● **Prompt**: Copy everything from the line containing "Open the Deezer music app" down to the line containing "click(23, 100)", changing "Solution Explorer" to "Object Browser" and leaving the rest untouched.

Stored data:
>>>>

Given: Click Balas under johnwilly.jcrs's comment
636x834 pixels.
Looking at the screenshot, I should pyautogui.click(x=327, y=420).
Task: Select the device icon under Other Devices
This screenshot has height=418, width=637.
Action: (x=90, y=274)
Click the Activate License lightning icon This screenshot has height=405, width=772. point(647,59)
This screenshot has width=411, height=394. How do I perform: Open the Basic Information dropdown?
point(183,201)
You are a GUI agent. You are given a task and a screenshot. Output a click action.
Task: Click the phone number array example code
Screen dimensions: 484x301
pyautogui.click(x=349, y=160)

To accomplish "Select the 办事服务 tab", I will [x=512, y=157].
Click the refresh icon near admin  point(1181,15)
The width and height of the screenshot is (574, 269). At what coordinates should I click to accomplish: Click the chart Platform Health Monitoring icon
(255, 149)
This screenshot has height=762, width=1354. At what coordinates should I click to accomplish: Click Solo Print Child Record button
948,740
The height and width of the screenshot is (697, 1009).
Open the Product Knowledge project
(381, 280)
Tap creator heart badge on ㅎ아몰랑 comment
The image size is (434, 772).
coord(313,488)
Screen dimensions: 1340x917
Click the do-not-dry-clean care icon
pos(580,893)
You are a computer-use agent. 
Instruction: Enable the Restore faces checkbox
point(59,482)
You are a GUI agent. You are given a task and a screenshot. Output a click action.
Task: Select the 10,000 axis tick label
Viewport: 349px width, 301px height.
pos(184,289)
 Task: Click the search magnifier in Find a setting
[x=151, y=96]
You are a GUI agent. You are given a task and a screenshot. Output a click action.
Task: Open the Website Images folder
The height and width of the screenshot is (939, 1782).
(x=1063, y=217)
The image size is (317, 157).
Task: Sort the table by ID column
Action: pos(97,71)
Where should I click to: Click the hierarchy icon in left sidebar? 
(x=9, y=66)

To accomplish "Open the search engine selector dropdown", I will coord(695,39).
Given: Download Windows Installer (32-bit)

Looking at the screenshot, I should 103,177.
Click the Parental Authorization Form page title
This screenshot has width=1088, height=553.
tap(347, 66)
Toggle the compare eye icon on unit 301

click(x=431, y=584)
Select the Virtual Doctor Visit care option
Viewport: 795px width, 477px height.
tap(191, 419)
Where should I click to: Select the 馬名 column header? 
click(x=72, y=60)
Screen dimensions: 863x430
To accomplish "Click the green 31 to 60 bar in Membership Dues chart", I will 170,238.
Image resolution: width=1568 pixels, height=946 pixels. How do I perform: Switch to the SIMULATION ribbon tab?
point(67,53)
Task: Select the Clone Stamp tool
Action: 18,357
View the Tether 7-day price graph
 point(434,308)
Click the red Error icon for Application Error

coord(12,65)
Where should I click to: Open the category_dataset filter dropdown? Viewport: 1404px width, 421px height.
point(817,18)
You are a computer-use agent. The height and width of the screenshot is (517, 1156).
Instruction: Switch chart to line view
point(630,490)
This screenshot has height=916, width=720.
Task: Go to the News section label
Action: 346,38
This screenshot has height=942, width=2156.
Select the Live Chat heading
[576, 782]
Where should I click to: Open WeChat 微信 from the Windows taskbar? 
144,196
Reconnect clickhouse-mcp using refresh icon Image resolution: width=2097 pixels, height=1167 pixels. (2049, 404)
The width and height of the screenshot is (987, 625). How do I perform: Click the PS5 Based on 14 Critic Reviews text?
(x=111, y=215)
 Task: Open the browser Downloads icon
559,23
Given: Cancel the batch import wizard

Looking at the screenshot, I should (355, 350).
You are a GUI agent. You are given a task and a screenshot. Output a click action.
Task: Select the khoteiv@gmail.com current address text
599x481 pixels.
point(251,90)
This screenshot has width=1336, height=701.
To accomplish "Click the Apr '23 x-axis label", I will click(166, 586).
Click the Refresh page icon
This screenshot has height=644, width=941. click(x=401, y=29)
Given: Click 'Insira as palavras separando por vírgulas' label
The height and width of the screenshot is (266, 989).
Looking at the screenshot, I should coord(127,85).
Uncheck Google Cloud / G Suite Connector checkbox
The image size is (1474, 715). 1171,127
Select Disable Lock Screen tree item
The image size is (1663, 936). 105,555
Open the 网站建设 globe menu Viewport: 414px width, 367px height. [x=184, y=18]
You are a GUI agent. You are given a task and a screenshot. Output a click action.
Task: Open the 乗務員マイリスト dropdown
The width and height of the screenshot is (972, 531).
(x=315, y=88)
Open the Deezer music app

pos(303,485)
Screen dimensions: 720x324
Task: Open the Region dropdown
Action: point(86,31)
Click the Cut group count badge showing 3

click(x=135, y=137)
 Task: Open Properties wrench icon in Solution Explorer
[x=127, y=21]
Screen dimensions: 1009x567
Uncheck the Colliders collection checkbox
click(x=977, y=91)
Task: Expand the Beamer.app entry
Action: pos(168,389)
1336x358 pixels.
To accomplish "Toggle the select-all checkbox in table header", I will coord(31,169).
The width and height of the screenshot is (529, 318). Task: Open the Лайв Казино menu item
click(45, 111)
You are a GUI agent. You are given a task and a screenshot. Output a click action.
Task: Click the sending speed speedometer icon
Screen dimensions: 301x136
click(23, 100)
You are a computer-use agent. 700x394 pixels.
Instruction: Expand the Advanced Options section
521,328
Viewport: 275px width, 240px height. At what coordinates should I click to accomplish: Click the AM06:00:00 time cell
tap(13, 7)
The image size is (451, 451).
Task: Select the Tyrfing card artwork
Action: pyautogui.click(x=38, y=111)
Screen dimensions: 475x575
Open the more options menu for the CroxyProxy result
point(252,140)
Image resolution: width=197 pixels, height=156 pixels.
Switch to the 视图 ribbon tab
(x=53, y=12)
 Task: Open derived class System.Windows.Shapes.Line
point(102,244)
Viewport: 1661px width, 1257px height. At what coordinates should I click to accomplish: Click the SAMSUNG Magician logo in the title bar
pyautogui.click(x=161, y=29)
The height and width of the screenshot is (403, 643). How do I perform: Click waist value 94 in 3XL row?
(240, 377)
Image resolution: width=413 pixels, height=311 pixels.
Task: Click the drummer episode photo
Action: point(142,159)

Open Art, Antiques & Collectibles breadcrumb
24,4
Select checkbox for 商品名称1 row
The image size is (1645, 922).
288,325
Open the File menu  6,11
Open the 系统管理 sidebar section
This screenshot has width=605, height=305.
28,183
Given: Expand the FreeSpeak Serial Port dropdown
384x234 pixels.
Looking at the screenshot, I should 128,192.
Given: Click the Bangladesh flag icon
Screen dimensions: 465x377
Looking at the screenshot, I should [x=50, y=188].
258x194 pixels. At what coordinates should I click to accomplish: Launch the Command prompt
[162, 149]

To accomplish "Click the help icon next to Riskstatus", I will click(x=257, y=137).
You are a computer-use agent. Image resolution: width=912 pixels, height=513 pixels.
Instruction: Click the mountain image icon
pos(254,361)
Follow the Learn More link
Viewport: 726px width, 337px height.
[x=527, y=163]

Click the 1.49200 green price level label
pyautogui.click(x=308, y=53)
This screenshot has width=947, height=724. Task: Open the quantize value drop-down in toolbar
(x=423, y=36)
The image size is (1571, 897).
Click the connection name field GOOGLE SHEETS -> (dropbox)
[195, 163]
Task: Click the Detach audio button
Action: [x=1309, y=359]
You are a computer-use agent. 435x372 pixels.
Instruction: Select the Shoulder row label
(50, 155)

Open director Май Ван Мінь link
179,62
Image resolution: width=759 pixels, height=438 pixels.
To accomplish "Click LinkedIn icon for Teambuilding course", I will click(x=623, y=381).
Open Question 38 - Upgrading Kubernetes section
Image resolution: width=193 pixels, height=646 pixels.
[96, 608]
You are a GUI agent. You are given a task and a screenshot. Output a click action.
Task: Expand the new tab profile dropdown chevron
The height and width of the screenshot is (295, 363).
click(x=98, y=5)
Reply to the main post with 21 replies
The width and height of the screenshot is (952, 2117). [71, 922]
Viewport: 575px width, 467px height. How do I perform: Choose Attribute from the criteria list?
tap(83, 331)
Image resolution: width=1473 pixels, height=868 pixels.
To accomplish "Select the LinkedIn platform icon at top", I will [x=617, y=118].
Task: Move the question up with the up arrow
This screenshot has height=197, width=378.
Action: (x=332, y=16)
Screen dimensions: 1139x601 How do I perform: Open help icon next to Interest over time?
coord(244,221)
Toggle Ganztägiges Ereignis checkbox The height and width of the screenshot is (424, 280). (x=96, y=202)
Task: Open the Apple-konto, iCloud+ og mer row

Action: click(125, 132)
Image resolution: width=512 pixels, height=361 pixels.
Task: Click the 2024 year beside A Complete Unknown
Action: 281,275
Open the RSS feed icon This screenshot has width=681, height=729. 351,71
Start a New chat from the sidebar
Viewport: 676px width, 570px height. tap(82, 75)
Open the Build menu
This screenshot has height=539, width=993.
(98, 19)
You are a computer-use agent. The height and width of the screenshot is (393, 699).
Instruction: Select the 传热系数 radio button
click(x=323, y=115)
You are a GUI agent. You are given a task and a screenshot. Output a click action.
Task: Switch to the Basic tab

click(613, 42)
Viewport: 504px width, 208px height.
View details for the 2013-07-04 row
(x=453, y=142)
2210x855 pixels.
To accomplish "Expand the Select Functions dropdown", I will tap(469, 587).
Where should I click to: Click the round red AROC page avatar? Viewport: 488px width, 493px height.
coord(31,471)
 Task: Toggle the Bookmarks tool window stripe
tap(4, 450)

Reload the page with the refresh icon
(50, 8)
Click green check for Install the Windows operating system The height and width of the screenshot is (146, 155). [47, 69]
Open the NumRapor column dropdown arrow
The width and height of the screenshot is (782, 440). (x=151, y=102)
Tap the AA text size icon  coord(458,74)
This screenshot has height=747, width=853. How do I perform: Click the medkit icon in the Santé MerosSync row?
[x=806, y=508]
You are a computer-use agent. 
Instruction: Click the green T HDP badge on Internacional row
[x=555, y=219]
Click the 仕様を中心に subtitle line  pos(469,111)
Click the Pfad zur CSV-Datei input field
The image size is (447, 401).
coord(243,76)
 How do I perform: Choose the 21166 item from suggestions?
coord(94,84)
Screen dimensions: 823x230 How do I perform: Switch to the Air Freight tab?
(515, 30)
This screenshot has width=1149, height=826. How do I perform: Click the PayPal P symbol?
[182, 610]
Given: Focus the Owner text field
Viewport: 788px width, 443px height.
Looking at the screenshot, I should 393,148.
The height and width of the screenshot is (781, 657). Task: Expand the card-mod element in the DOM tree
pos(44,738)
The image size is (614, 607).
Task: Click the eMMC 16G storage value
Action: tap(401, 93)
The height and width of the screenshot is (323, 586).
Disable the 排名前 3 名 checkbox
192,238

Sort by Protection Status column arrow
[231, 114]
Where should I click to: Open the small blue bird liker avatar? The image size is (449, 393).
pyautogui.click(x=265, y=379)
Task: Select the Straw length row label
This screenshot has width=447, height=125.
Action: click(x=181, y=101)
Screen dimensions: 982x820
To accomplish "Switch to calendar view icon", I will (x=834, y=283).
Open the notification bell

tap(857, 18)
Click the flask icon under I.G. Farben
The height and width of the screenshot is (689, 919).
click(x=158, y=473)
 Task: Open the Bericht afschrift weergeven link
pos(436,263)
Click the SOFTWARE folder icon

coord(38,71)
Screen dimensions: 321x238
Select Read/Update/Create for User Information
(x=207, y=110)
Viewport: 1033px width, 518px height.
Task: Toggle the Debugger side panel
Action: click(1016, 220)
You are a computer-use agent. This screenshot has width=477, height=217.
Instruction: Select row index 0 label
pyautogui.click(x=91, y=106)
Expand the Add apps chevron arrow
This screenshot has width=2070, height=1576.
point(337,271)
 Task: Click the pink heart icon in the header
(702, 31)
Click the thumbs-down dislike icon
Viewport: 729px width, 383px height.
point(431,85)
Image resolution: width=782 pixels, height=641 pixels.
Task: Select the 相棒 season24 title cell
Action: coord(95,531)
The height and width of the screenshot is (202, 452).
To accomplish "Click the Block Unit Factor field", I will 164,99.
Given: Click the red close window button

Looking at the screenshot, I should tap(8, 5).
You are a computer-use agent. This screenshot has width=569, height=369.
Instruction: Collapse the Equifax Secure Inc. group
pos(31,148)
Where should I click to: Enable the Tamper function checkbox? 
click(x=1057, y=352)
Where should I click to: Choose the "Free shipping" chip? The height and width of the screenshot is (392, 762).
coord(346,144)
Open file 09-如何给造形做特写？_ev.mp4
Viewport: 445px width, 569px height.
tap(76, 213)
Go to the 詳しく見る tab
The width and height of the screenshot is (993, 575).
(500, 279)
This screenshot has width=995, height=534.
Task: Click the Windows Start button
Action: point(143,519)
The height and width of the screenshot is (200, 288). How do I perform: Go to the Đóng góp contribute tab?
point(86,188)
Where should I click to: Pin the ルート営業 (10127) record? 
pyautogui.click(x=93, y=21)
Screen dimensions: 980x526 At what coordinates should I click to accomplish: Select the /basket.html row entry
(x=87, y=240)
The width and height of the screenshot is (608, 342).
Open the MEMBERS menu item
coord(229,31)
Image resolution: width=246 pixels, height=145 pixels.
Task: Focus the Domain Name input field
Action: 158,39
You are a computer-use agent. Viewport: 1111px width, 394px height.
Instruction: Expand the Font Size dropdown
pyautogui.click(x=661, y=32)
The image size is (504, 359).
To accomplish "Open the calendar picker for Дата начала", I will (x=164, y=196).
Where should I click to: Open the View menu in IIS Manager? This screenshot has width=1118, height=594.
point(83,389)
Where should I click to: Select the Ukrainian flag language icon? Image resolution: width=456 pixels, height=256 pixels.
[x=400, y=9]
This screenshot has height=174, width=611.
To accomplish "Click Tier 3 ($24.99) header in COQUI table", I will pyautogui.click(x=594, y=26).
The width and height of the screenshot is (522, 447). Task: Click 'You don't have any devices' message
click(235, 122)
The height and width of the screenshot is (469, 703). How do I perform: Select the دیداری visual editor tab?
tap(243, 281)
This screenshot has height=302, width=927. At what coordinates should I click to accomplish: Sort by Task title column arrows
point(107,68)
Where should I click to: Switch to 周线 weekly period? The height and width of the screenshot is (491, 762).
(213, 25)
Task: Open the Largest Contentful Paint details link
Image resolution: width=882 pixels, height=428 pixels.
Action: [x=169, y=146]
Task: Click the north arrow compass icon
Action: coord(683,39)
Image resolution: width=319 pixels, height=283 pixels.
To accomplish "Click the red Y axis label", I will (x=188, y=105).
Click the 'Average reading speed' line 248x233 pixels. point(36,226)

<<<<

● **Full response**:
Open the Deezer music app

pos(303,485)
Screen dimensions: 720x324
Task: Open the Region dropdown
Action: point(86,31)
Click the Cut group count badge showing 3

click(x=135, y=137)
 Task: Open Properties wrench icon in Object Browser
[x=127, y=21]
Screen dimensions: 1009x567
Uncheck the Colliders collection checkbox
click(x=977, y=91)
Task: Expand the Beamer.app entry
Action: pos(168,389)
1336x358 pixels.
To accomplish "Toggle the select-all checkbox in table header", I will coord(31,169).
The width and height of the screenshot is (529, 318). Task: Open the Лайв Казино menu item
click(45, 111)
You are a GUI agent. You are given a task and a screenshot. Output a click action.
Task: Click the sending speed speedometer icon
Screen dimensions: 301x136
click(23, 100)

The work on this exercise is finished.